- **Votre tâche**
Traduisez en anglais cette phrase du texte sur les récits de survivants d’Auschwitz : « Trois opérations pratiquement synchrones, indissociables qui effacent l’humanité. »

Primo Levi : « Quatre hommes armés de rasoirs, de blaireaux et de tondeuses font irruption dans la pièce ; ils ont des pantalons et des vestes rayés, et un numéro cousu sur la poitrine ». Ils « nous empoignent et en un tournemain, nous voilà rasés et tondus. Quelle drôle de tête on a sans cheveux 2 ».

Charlotte Delbo : « Je cherchais mes amies, et ne reconnaissais personne. Nue et tondue, aucune n’était plus elle3 ».

Tous les récits de survivants d’Auschwitz racontent, avec des talents de plume divers, la même histoire : le voyage, l’arrivée sur la rampe, le rituel de l’entrée au camp. Il faut se mettre nu, jeunes et moins jeunes mêlés, puis c’est le rasage (« Je n’avais pas le moindre poil, cependant on m’a passé le rasoir partout. Tout cela dans le même temps : tondus, rasés4 »), enfin le tatouage sur l’avant-bras gauche. Trois opérations pratiquement synchrones, indissociables qui effacent l’humanité.

- **Données fournies**
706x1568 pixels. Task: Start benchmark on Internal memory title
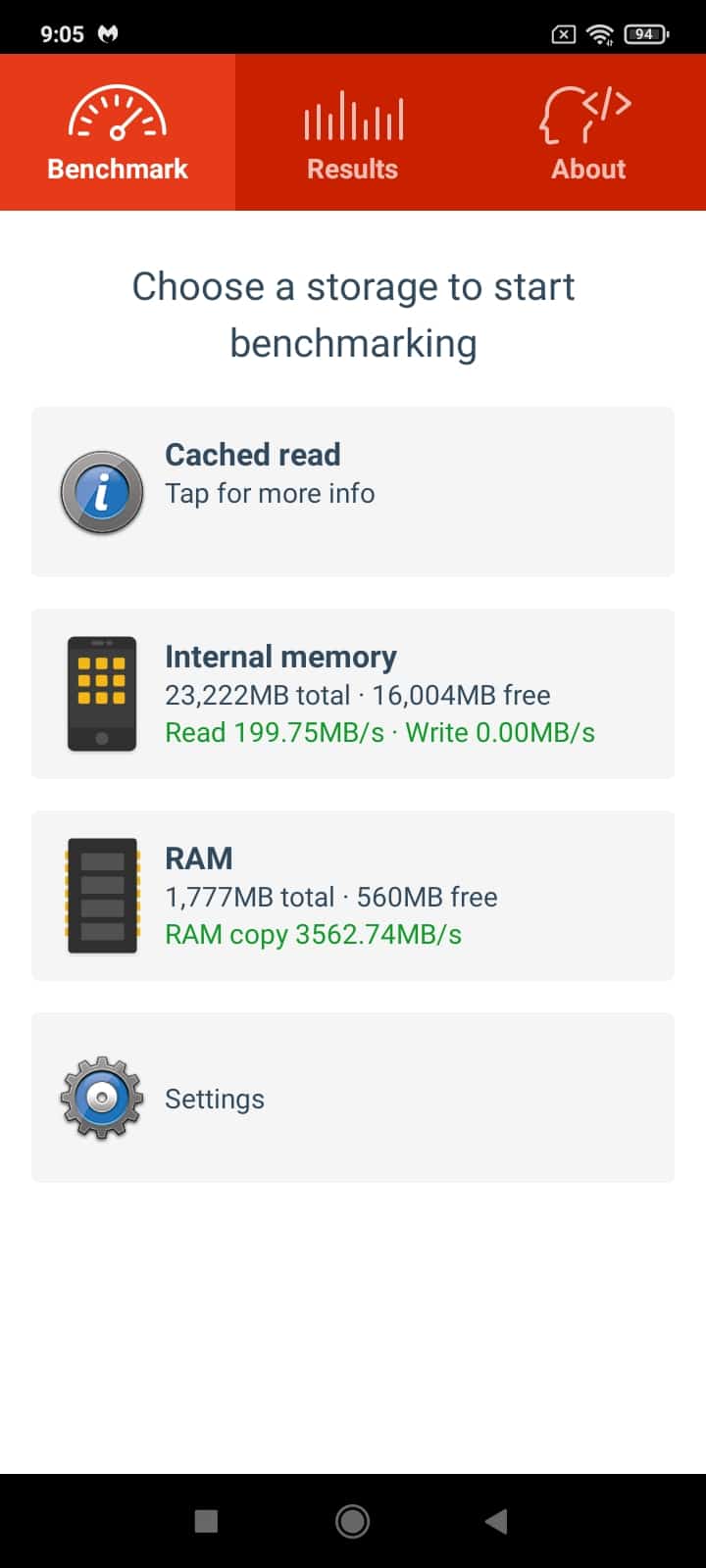pos(280,657)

- **Solution proposée**
Three practically simultaneous, inseparable operations that erase humanity.